EXCERPTED TEXT:
# universal cutter grinder



## petertha (Mar 2, 2012)

Ive been hunting around the web, looking at various tool & cutter machines modelers have built themselves for ideas. There is some beautiful stuff out there. I've seen Quorns, but they look outside my league (or at least what I think I'd be prepared to invest time wise making one). 

Then there's the line of thinking: 'just buy the dang machine, grind the cutters & bits & get on with work'. Which...had some initial appeal until some of the prices started sinking in. Ouch. I guess now I have a better appreciation for why rolling your own can make sense. 

I was wondering if anyone had firsthand experience with machines like these. According to the dealer its Taiwanese, good quality, used among machine shops when they don't have clasic N-Am/european iron. He also said there are some lookalike bad quality knock-offs to watch out for... I guess somewhat fits with my lathe/mill experience. I noticed its an accessories thing though, one for drills, one for endmills, one for lathe-type cutters...

Anyway, just looking for thoughts & opinions. I'd be looking to do typical model engineer stuff, primarily dedicated lathe/mill cutters, bit sharpening, maybe end mills too (never done much of that before).


----------



## petertha (Mar 2, 2012)

maybe... one day... 

http://www.metallmodellbau.de/MINI_BONELLE_1.php


----------



## lordedmond (Mar 2, 2012)

they are dekel copies made for single lip cutters yes they do work but require a lot of setting up , I have sharpen end mil end and side but do not try below 10 mm, the lathe tools attachment is huge think 25 mm square bits,

as for the drill thingy I can make a better job free hand

here is some vids about half way down the page
http://cnccookbook.com/CCBDToolGrinder.htm

note they run at 5000 rpm so take care when getting wheels 

for lathe tools i use a square 5c collet ( mine is a 5c machine ) the angles can be put on as you require

Stuart


----------



## cfellows (Mar 2, 2012)

Tool grinding often has more to do with the tool holder than the grinder. There are numerous plans and drawings for jigs and tool rests to grind lathe bits, end mill ends and sides. The sides are the hardest and require a special jig or holder.  What specificially are you wanting to sharpen? Are you interested in fabricating one or more fixtures to use with a stock 6" grinder?

Chuck


----------



## Mosey (Mar 2, 2012)

Well, for me it's easy. 
I can't afford a sharpener, and couldn't build one either.

YOUR TASKS:
A. In the cutter grinder thread, rewrite everything from "Then there's the" down to "for lathe-type cutters...", changing "dealer" to "seller".
B. Write what comes next in the cutter grinder thread, picking up after its final line.

PROVIDED RECORDS:
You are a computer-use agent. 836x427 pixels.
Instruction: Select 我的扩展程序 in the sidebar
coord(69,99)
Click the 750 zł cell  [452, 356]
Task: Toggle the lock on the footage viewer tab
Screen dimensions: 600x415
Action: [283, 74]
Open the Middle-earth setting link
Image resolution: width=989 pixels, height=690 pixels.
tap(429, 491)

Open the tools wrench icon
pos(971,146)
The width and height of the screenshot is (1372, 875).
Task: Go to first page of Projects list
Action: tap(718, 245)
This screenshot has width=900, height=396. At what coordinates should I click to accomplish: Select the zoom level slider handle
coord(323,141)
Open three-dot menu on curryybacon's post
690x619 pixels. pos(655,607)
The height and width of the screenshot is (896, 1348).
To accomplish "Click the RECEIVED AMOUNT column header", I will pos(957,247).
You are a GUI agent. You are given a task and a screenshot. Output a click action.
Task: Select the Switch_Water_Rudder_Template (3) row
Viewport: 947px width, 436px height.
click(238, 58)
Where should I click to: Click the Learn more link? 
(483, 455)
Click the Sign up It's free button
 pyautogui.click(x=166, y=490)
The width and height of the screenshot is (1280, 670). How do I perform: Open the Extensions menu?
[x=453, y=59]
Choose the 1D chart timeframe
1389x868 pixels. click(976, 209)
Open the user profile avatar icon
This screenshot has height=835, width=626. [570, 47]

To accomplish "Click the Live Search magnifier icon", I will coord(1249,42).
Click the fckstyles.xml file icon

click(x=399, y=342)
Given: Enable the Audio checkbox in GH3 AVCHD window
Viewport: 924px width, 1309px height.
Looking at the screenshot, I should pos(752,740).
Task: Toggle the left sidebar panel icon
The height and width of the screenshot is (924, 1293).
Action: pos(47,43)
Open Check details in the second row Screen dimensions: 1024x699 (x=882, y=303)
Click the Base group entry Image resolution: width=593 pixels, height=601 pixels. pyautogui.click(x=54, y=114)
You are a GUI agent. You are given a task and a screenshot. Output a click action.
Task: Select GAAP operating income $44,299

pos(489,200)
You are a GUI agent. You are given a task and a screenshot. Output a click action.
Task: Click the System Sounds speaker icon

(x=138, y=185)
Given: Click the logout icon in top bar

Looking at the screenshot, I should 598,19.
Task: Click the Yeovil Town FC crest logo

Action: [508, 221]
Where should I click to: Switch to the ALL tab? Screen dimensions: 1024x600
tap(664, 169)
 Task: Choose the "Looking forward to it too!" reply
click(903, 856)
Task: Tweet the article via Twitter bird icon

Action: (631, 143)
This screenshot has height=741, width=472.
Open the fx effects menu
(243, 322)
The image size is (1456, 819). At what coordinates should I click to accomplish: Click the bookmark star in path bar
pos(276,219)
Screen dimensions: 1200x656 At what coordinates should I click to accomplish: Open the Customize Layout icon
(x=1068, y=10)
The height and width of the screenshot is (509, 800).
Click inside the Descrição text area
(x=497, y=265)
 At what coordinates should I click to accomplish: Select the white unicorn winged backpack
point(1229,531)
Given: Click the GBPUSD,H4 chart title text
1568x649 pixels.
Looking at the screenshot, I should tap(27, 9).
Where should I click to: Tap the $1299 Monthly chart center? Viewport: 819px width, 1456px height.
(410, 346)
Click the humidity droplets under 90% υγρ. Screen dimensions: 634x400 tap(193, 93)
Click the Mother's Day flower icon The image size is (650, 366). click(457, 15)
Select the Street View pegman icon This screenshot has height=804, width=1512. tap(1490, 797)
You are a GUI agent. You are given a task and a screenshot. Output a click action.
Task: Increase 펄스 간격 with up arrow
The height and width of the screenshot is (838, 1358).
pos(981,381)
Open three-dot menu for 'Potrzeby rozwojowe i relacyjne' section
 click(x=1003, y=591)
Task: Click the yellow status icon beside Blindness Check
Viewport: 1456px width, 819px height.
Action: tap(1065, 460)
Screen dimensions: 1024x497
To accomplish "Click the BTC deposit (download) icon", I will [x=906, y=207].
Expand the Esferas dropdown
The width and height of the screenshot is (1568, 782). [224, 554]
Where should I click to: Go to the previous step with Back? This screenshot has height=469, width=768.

ANSWERS PROVIDED:
A.
Then there's the line of thinking: 'just buy the dang machine, grind the cutters & bits & get on with work'. Which...had some initial appeal until some of the prices started sinking in. Ouch. I guess now I have a better appreciation for why rolling your own can make sense. 

I was wondering if anyone had firsthand experience with machines like these. According to the seller its Taiwanese, good quality, used among machine shops when they don't have clasic N-Am/european iron. He also said there are some lookalike bad quality knock-offs to watch out for... I guess somewhat fits with my lathe/mill experience. I noticed its an accessories thing though, one for drills, one for endmills, one for lathe-type cutters...

B.
Want some mills sharpened, send 20 of them to the sharpening guy, and 2 weeks later they are on my doorstep. $55.00. And better yet, he threw one away because it was junk. Thank you. I would probably have it kicking around for another 15 years. He did a nice job and now I have essentially new mills minus a little diameter. So I mike em all when I go to use them.


----------



## RonGinger (Mar 2, 2012)

First, I think Mosey is correct- you can get a lot of professionally sharpened tools, or even buy new ones, for the money that grinder will cost. Do the math, you might be surprised.

But its very nice to have your own tools. I have wanted one of those machines for years, and finally got one at Cabin fever last year. Mine is an Alexander from England, and its a fine machine. Im still 'making friends' with it as one of my buddies describes it, but I have made a few engraving cutters.

these machines are really for making single lip cutters as used on pantographs or engraving applications. They will not sharpen common 1/4" or 3/8" end mills, or drills. So they are pretty specialized.

I bought one of the imported ones from Wholesale Tool several years ago and it was junk, so I returned it. The photo of this one is different, so maybe its a better one. Who is selling this unit?


----------



## petertha (Mar 2, 2012)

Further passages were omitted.